Stakes on the grill

I’m horrified to admit it, but part of me was disappointed that the death toll in the Minnesota bridge collapse wasn’t higher. I also had the same feeling during the early stages of the Tsunami disaster a while ago. Only in that case, my bloodlust was satisfied by a record death count. Am I the only one who thinsk this way? It seems I’ve been so desensitized to these issues, that the only way they make any dent on my consciousness is to be of magnifigant stakes. When I saw the lead on Yahoo that the death toll would be much lower than feared, my initial thought was “they broke in on the TV for this?”

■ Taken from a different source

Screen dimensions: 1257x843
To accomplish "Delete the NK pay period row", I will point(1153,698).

I know, I’m awful. But before you get ready to cyber-lynch me, I have a writing related reason for discussing this. I think this expectation of mammoth stakes is why I’ve never gravitated toward the big thriller end of the writing/reading spectrum. I like series, and there’s no way to keep the stakes raised high enough over the course of a series for thriller level surprises. It gets to the point of ridiculousness even in some stand alone books.

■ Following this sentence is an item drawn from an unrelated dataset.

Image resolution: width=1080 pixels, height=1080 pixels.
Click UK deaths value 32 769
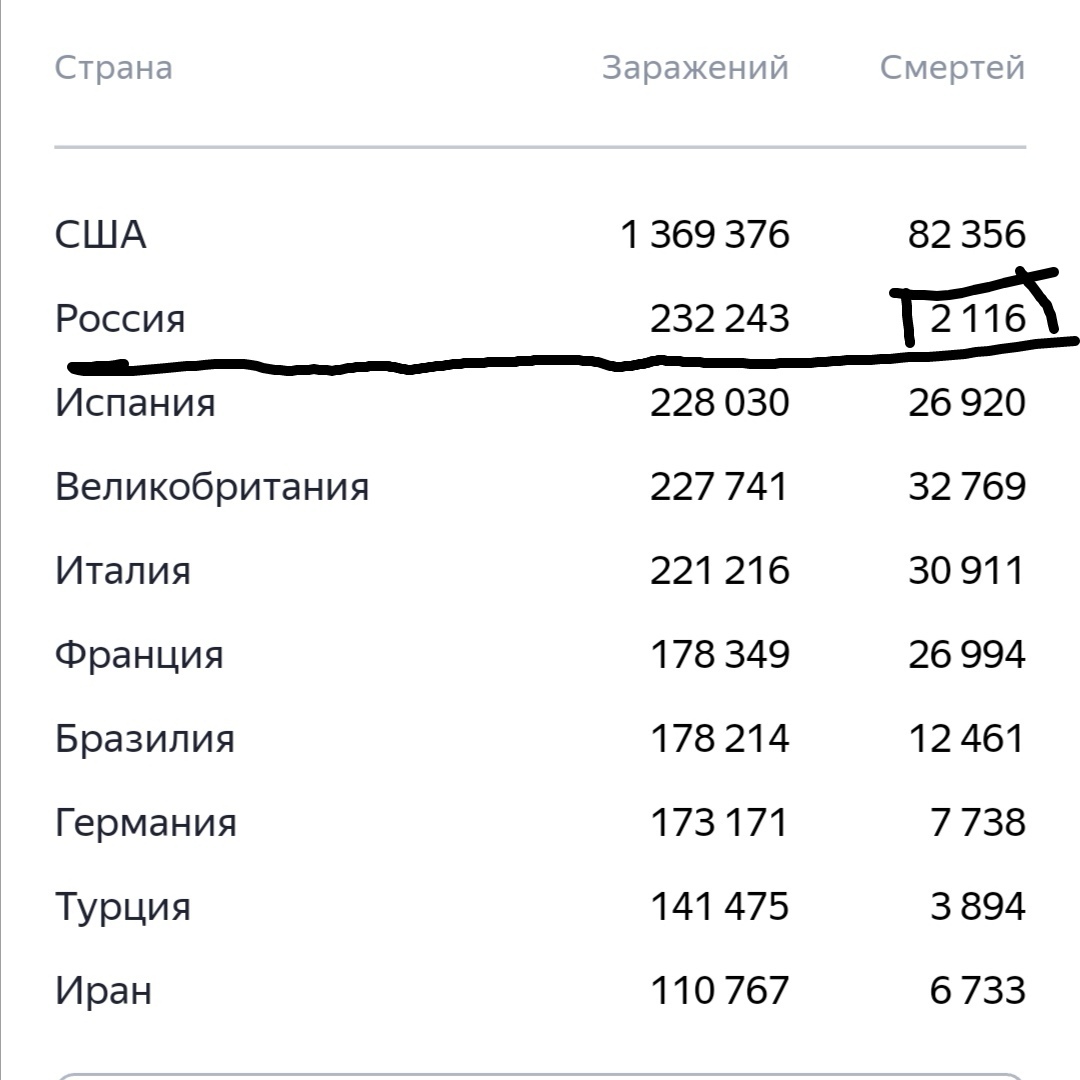pos(967,486)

I’ve always been drawn to the smaller stories, the mistakes that lead to bigger mistakes and change lives. In a tragedy like the Minnesota bridge collapse, the stories that have captured my attention have been those of people who missed the collapse due to bad traffic, or a long meeting or whatever, or even more dramatically, those who were on the bridge and normally wouldn’t have been if not for a small change of fate.

What’s your preference? Do you like massive, take over the world, enormous devestation stakes, or the smaller conflicts that can be just as heartbreaking?

3 thoughts on “Stakes on the grill

  1. As usual, Dave is wrong. Smaller, more personal stories are much better. I like killers who kill for personal reasons – love, hate, revenge – not “serial killers”, and not the Criminal Masterminds and Expendable Henchmen of many thrillers.

  2. Of course, Dave and Graham are both wrong.The best stories have no conflict at all. You know those gems were a man just sits quietly in a room for 420 pages.That’s how you spell Blockbuster!